Twenty years on from the Asian crisis, “Asia bulls are enjoying a day in the sun”, says Pete Sweeney on Breakingviews. The MSCI Asia ex-Japan index has risen to near ten-year highs, while most regional currencies have gained ground against the dollar this year. One reason for confidence is that “there has been no hard landing” in China, the regional heavyweight. For now, at least, the authorities have managed to keep growth ticking over and reduce capital flight, shadow banking and speculation. At the same time, they have allowed more foreign capital into the country’s stock and bond markets.
The recent acceleration in developed-market economies and solid consumption growth at home have both contributed to an improving earnings outlook for regional stocks. After several years of flat or slightly negative profit growth, Asia ex-Japan earnings are now expected to rise by around 13% in 2017, as Manishi Raychaudhuri of BNP Paribas points out on CNBC.com.

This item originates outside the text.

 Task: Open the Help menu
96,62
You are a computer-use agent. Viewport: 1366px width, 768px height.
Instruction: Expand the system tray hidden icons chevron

It also helps matters that the region, and emerging markets in general, look less vulnerable to the global tightening cycle than on previous occasions, says Capital Economics. High US interest rates draw money away from risky assets such as emerging markets because the yield on US assets rises, making them more appealing. But monetary tightening is proceeding incredibly slowly and global liquidity is still abundant. Asian current-account deficits have fallen in recent years, so they are less dependent on foreign capital, and foreign-currency-denominated debt is low, so Asia need not fear a slide in its currencies. Throw in valuations around the historical average, and there is scope for further gains.